Countries who’ve done the least to cause the climate crisis are affected most by its impacts. Sea levels rising, sustained heatwaves, increasingly severe bushfires, drought, hurricanes, floods and species extinction. As global heating increases, the negative impacts of climate change will increase in frequency and severity.
Our client ‘Energy Profits’, a group of international investigative journalists and researchers, wants to instigate and drive a conversation around the need for money to be channelled, either via taxation or obligatory donations, from the largest and most profitable global oil and gas companies. Taxing their record-breaking profits is the just solution to financing the Loss and Damage Fund.
To help meet this goal, we were asked to create a distinctive brand, website, infographics, video, and social assets to be used and referenced by the national media and partner climate organisations. It would allow these third parties to raise awareness of the message, put the heat on the oil majors and, crucially, provide the necessary facts and data to substantiate and drive the conversation.
As a result, we created the ‘Energy Profits’ brand and website. A hard-hitting and visually compelling site that brings to life the uncomfortable and shocking statistics, highlighting just how much oil companies and their CEOs are profiting at the expense of the planet.

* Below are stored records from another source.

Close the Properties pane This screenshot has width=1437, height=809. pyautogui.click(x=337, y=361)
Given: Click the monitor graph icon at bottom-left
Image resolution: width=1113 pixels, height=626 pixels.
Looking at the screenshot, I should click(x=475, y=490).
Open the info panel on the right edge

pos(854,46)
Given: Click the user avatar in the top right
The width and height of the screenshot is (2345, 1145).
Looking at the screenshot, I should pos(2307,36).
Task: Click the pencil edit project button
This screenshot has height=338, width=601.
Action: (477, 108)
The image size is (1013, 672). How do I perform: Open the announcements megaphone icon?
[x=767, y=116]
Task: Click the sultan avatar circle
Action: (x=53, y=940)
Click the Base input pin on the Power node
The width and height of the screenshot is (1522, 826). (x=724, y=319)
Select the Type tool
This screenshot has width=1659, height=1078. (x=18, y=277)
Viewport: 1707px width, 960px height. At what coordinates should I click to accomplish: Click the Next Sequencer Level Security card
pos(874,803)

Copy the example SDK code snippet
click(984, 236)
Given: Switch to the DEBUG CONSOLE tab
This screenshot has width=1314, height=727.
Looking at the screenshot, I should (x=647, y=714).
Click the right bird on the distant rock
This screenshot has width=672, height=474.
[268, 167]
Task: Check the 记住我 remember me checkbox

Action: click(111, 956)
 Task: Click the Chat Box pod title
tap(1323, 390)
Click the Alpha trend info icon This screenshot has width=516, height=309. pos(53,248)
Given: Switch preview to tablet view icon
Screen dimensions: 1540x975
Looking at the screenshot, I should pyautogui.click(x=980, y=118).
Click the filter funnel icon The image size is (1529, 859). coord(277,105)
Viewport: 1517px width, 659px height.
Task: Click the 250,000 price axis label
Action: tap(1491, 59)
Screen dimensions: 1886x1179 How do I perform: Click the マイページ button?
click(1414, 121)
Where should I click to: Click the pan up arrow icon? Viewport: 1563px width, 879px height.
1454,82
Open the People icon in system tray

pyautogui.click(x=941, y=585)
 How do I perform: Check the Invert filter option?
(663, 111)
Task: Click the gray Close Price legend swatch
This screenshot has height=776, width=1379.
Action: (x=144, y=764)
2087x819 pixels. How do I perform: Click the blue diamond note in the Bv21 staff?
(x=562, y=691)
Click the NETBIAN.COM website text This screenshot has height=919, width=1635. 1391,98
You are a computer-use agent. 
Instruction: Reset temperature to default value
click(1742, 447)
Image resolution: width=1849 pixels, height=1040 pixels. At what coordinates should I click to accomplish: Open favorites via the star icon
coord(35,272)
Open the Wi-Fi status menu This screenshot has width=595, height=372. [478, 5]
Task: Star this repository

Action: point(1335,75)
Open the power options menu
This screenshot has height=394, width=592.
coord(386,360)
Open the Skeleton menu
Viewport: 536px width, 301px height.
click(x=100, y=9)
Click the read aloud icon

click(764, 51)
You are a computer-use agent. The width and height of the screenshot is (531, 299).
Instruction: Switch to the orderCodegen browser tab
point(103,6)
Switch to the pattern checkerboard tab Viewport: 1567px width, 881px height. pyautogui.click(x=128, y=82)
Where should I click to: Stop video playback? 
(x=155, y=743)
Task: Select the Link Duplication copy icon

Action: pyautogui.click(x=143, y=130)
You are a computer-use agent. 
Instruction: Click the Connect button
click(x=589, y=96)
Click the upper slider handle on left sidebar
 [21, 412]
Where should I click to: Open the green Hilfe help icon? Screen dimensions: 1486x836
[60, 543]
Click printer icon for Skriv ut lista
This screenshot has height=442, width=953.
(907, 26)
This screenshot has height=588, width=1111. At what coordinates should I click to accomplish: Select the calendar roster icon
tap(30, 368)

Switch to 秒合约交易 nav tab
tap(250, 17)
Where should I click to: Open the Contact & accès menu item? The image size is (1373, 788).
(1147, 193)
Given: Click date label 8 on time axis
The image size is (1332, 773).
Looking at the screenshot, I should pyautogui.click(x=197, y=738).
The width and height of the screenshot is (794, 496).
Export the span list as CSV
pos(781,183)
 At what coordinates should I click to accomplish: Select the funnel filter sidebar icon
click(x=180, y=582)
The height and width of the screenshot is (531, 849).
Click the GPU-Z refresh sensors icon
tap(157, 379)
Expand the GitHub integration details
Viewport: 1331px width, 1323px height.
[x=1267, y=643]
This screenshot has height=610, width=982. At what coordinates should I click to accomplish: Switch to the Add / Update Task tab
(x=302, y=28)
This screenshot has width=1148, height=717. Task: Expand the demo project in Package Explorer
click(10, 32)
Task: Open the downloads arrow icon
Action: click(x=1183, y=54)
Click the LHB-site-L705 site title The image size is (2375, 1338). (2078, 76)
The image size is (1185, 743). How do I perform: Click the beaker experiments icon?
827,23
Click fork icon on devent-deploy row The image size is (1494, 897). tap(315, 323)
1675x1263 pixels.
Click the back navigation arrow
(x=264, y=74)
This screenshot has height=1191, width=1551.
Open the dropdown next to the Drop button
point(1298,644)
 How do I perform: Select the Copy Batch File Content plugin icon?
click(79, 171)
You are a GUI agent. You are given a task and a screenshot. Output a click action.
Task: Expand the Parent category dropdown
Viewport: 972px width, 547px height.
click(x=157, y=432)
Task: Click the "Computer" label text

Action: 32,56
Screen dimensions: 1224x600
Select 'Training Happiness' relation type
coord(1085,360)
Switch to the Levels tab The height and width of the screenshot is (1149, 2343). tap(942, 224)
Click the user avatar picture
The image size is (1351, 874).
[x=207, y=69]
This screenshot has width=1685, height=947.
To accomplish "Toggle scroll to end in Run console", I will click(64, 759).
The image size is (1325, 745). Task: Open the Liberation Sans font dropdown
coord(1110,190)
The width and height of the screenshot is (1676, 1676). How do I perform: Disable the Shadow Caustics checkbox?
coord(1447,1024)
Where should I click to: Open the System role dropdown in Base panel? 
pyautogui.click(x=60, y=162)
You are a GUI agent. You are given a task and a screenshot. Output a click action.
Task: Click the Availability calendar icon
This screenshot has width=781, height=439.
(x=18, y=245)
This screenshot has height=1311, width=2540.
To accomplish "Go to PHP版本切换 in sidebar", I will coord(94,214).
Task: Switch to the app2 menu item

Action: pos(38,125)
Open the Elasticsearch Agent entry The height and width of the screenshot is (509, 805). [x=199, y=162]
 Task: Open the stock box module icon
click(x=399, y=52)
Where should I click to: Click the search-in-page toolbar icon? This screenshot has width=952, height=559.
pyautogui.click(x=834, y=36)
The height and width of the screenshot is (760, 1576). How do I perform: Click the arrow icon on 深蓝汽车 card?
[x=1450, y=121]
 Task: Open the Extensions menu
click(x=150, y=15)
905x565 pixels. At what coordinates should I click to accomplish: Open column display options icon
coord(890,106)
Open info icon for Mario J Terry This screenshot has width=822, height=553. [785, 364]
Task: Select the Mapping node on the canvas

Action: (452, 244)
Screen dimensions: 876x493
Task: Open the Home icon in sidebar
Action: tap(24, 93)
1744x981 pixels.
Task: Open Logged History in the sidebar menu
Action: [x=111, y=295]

The key to the concept was bold data visualisation of the shocking statistics, using motion and animation to bring them to life and make them easy to digest. This translates across the entire brand including the logomark, with the ‘E’ icon representing growth in terms of profit, remuneration, emissions, and damage. The colour palette uses a combination of harsh black and white combined with the red, orange, and yellow hues to symbolise the planet heating up and the increasingly growing climate destruction. Combined with clean type and powerful photography, it makes for uncomfortable reading that’s hard to ignore.